== Your objective ==
Your reply should repeat all records verbatim and contain no images.

(Collected data)
--- START ---

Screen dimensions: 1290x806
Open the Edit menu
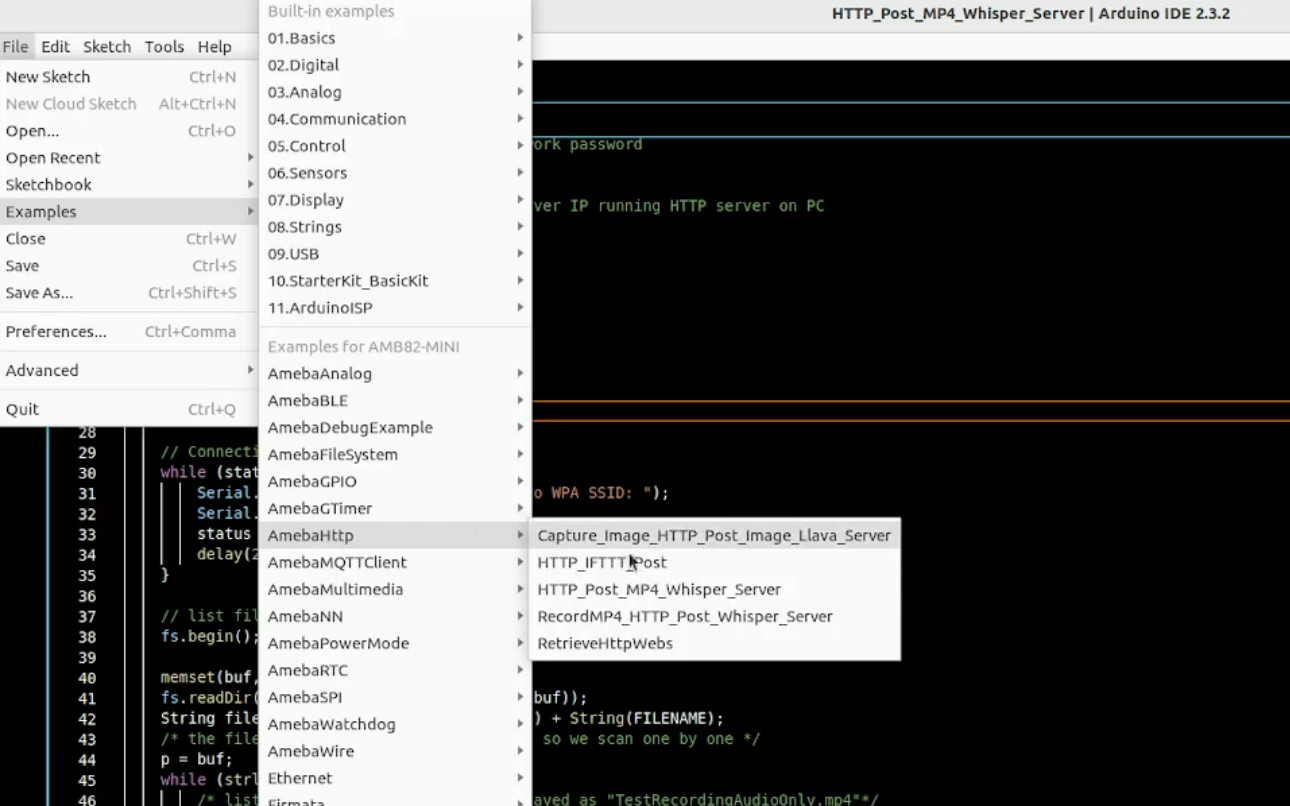point(55,47)
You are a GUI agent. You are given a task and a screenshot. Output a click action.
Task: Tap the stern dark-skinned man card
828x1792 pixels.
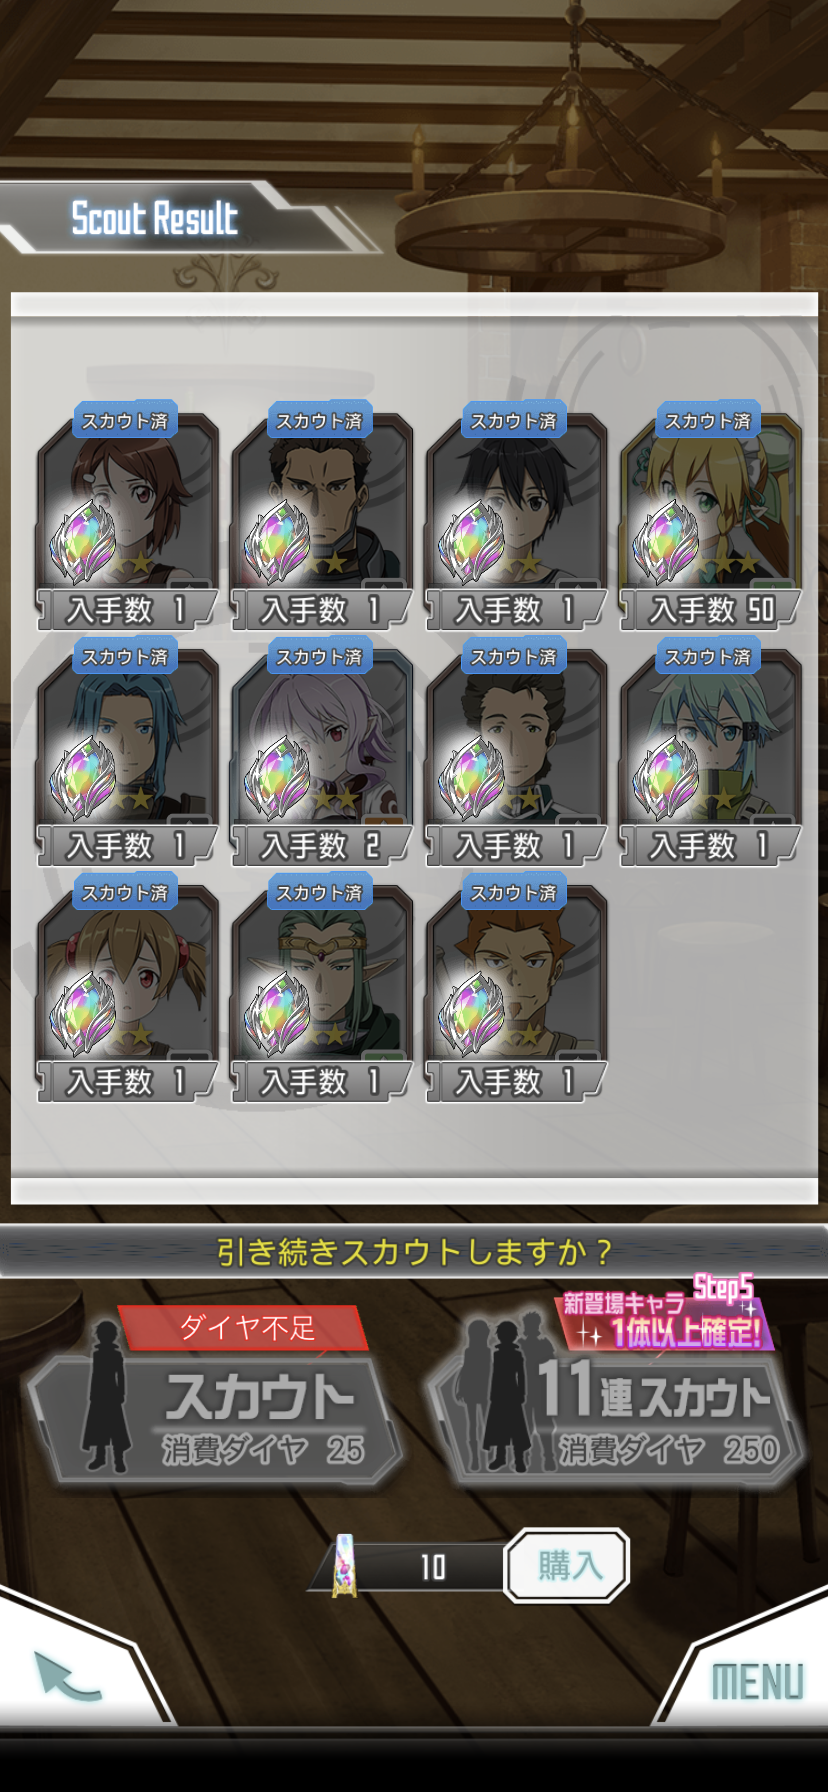(x=321, y=515)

--- END ---

== Response box ==
Screen dimensions: 1290x806
Open the Edit menu
point(55,47)
You are a GUI agent. You are given a task and a screenshot. Output a click action.
Task: Tap the stern dark-skinned man card
828x1792 pixels.
(x=321, y=515)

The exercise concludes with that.